Diese Angaben werden bestärkt durch den Inhalt der Verletzungsanzeige des öffentlichen Krankenhauses Hainburg, wonach beim Bf. tatsächlich Verletzungen, und zwar ein Nasenbeinbruch mit Seitenverschiebung nach links, eine Schädelprellung und Nasenbluten diagnostiziert wurden.

b) Der VfGH nimmt aufgrund dieser Beweise als erwiesen an, daß ein (unbekannt gebliebener) Gendarmeriebeamter dem Bf. einen Fußtritt in das Gesicht versetzt hat. Der Gerichtshof hat unter den hier gegebenen Umständen keinen Anlaß, an der Richtigkeit der Angaben des Bf. zu zweifeln, denen auch die bel. Beh. in der mündlichen Verhandlung vor dem VfGH nicht entgegengetreten ist.
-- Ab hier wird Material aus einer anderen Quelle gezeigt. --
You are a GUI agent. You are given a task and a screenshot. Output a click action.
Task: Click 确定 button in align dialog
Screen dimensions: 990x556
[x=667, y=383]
Die Art der festgestellten Verletzungen deutet darauf hin, daß die Gewalteinwirkung zumindest mit einiger Wucht erfolgt ist. Es gibt auch keinen Hinweis, daß diese Verletzungen auf andere Weise entstanden sein könnten.
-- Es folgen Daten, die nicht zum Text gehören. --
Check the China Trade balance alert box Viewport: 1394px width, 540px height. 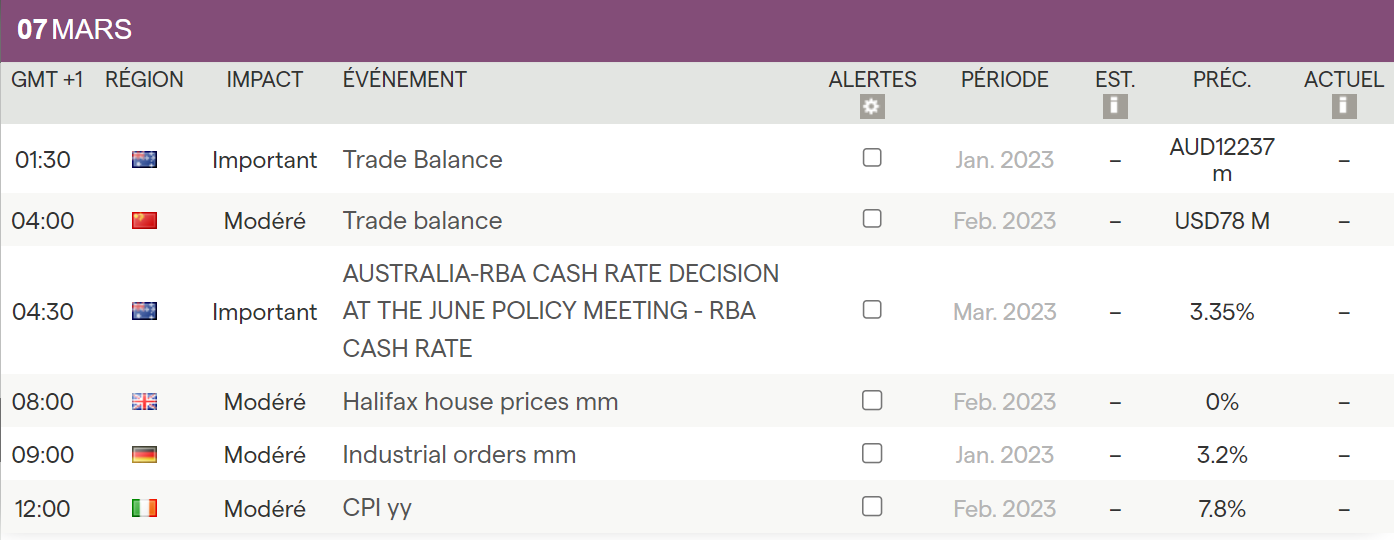coord(872,219)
Es steht außer Frage, daß eine derartige behördliche Vorgangsweise als eine Mißhandlung iS des Art 3 MRK zu qualifizieren ist (vgl. in diesem Zusammenhang etwa VfSlg. 10250/1984 betreffend das Versetzen von Faustschlägen und Fußtritten).

3. Es ist daher auszusprechen, daß der Bf. durch den in Beschwerde gezogenen Fußtritt im verfassungsgesetzlich gewährleisteten Recht nach Art 3 MRK verletzt worden ist. Bei diesem Ergebnis erübrigt es sich, auf die Behauptung einzugehen, der Bf. sei durch die inkriminierte Amtshandlung auch in einem anderen verfassungsgesetzlich gewährleisteten Recht verletzt worden.